Harris grew up on a farm near the Bloomery region in Jefferson County. He was later educated in Charles Town, West Virginia, and then Baltimore, Maryland, where he studied medicine at the College of Physicians and Surgeons. Harris graduated from the institution on March 3, 1880, and spent the next eighteen months practicing medicine in Martinsburg, West Virginia.

== Arrival in Pembina ==

After the death of his father in 1881, Harris moved to the Dakota Territory and was joined by his widowed mother and siblings the following year. On January 11, 1883, he arrived in present-day Pembina, North Dakota after a four-day journey "alone with only clothes and medical instruments". He stayed with another medical doctor at Fort Pembina for the first year. The fort's medical doctor provided medical care for the soldiers and its residents, however, there was no medical doctor serving the 4,000 settlers living in Pembina-St. Vincent area at that time. He eventually set up his own practice and became the first doctor in the county.

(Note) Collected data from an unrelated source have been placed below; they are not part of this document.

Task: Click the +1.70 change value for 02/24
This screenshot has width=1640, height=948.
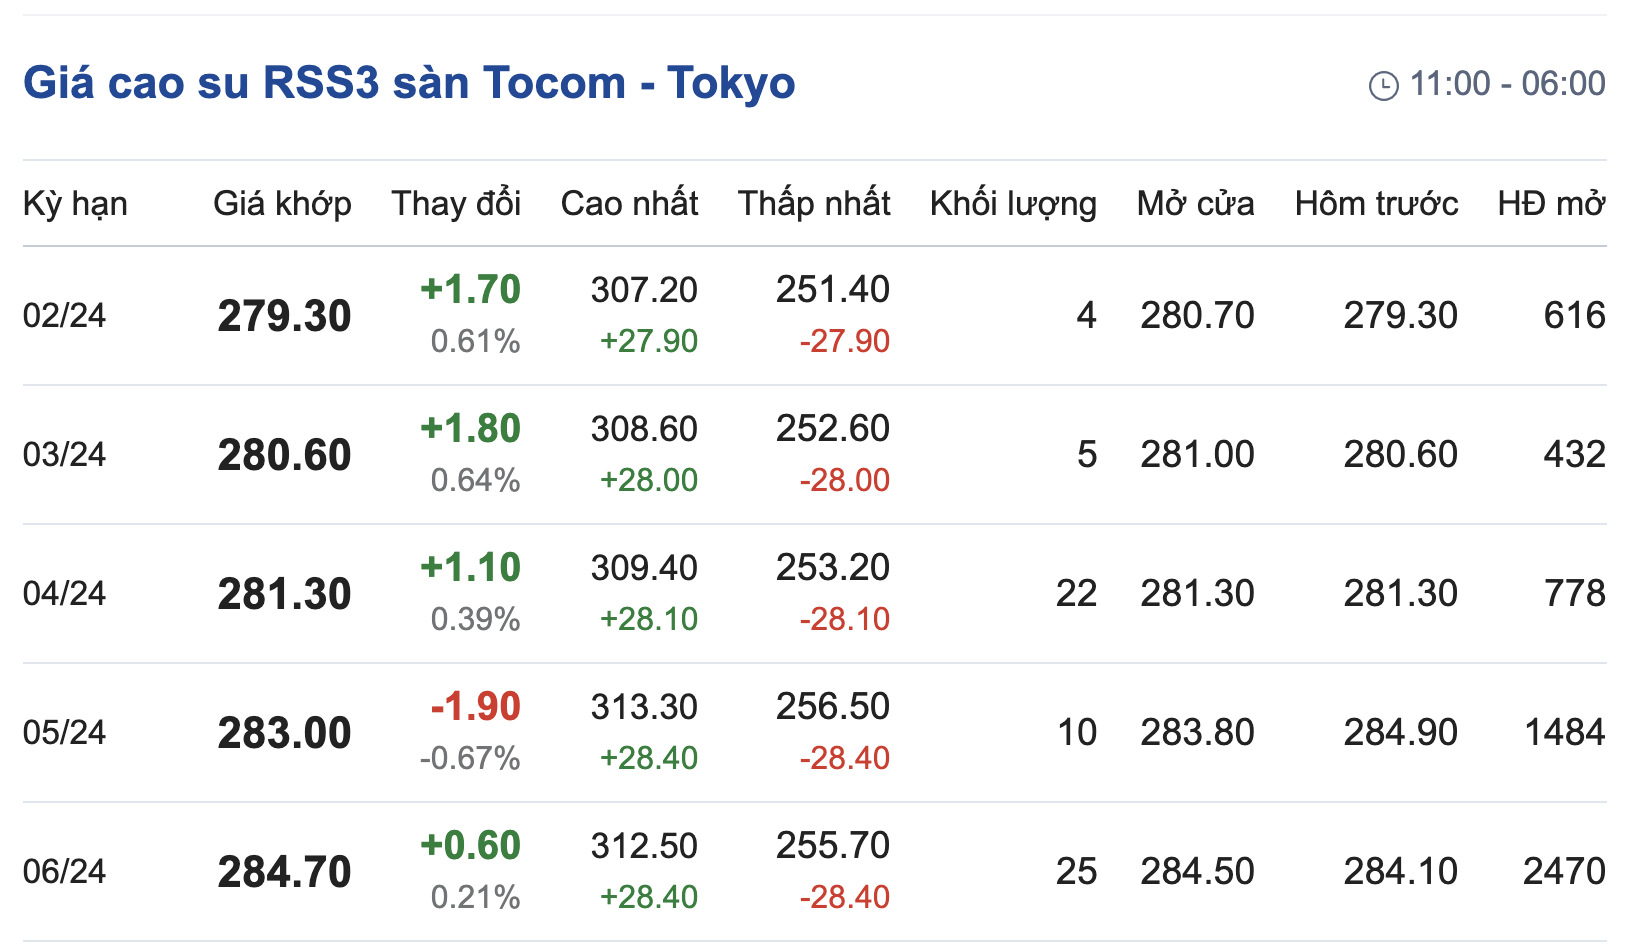Action: 470,290
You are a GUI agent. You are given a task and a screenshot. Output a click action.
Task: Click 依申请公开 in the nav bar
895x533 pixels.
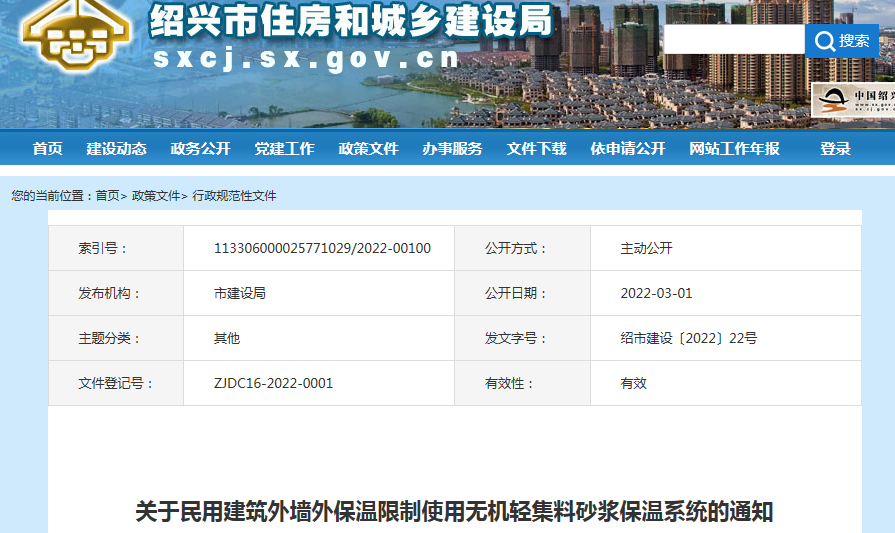point(627,148)
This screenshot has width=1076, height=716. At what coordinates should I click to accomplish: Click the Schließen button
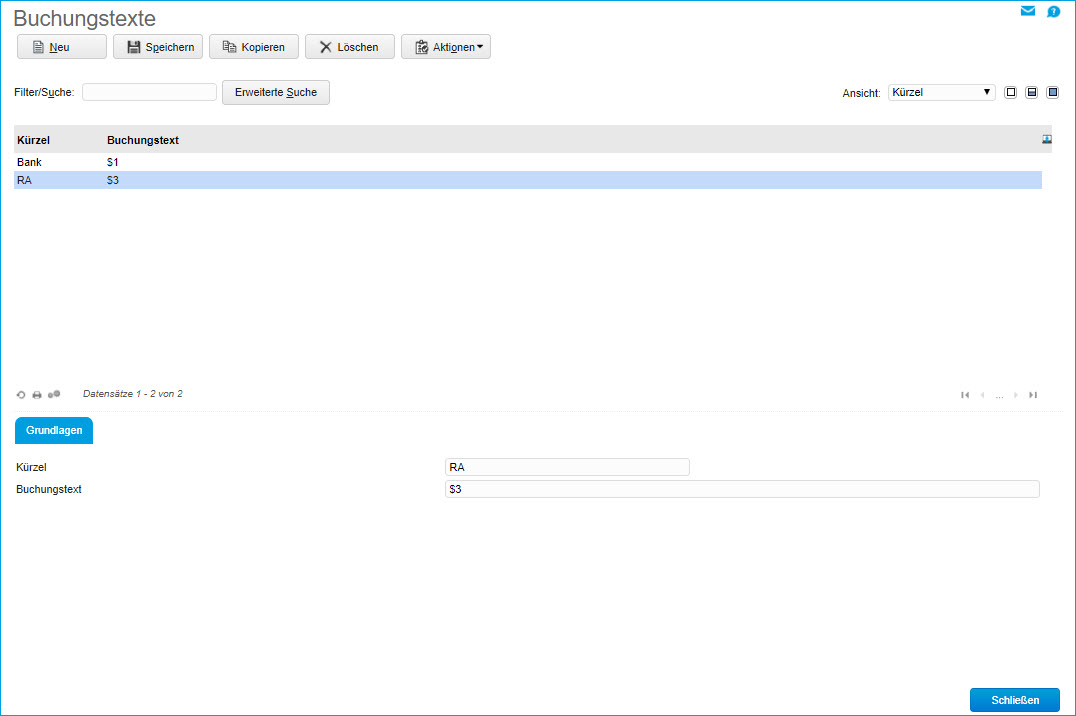pos(1014,700)
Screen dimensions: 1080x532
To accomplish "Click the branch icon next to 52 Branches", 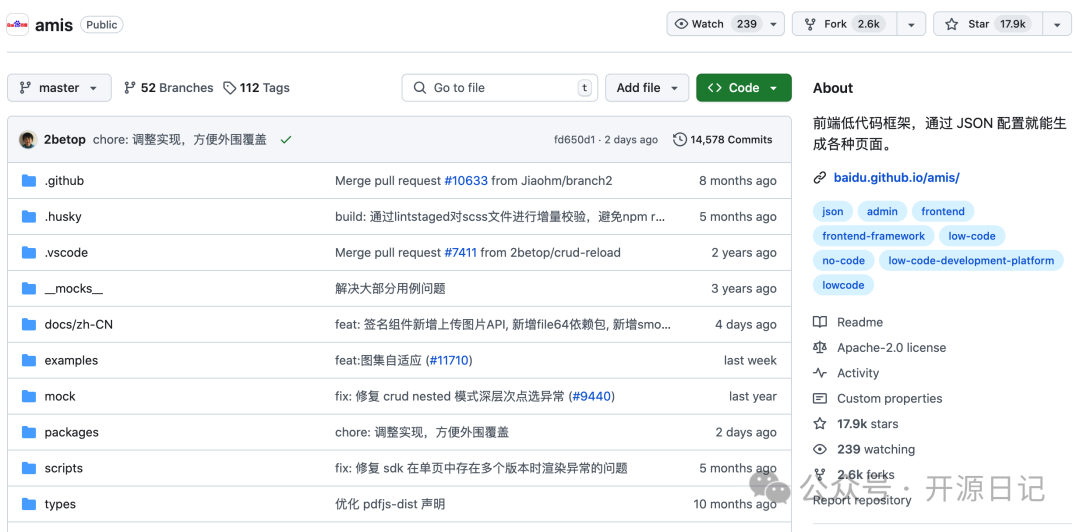I will (x=130, y=88).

It was in Pembina that Harris met his future wife Catherine Jane Abrams, the daughter of Canadian-born land agent George Abrams, who was then working as register of deeds at the town courthouse. The two were married on September 29, 1886, and had eleven children together. Their first five children died with only five girls and one boy surviving into adulthood: Gladys, Kathryn J., Pauline, Janette, George, and Mary Margaret Harris.

== Frontier doctor ==
Boarman built his first home out of lumber and lived rough with his only luxuries being a coal stove and hurricane lamps he ordered through the local general store. As a young doctor traveling the countryside he faced many obstacles including severe weather conditions such as floods and thunderstorms, and especially the harsh winters of the Upper Midwest, as well as poor roads and no telegraph system. Harris made countless house calls and delivered over 3,000 babies in his near 60-year career.

A member of the Grand Forks District Medical Society and the North Dakota State Medical Society, Harris was well-read on medical and scientific research and had "comprehensive knowledge of the science of medicine". In 1888, he was appointed Pembina Health Officer and remained in this position for nearly five decades; he also spent thirty years as a county medical commissioner examining cases of insanity.

== Later years ==
By the late-1890s, Harris had taken on other interests in addition to medicine. Starting in 1895, he spent twenty-five years as president of the Pembina school board. He owned several farms in Pembina County, which he personally managed, and a large wheat field contributing significantly to his income. His wife, a devout Methodist, was socially active in the community starting the public parks in South Pembina and the original Masonic park. In 1905, Harris opened a doctor's office in downtown Pembina. The office itself was twelve feet wide on the southside while a drug store occupied the north end of the building. The old doctor's office exists today as part of Pembina's "Spot Bar". In 1911, Harris became president of the Merchants Bank of Pembina and held this post for over 15 years. In addition, he belonged to the Ancient Order of United Workmen, Degree of Honor, Masons, and the Yeomen.

On September 5, 1936, Charles and Catherine Harris celebrated their 50th wedding anniversary. The Saturday afternoon event was attended by hundreds of friends and family at the Harris residence. Among the family members were their children Gladys, Kathryn, Pauline, Jeanette, George, and Margaret Harris, as well as seven grandchildren Janet Holmquist, Mary Marcy Schave, Georgia, Mary and Harold Stratte, and Charles and John Wilkins. Charles Harris continued practicing medicine during his final years and was still performing his duties at 80 years old. He died at his home from a heart ailment on January 2, 1942. Harris was the oldest practicing physician in Pembina County at the time of his death.

In 2007, the ten surviving grandchildren of Charles and Catherine Harris pooled together enough money for a silver level donation to the Pembina Community Center Renovation project in their memory. The civic contributions of the Harris' were subsequently recognized by local officials.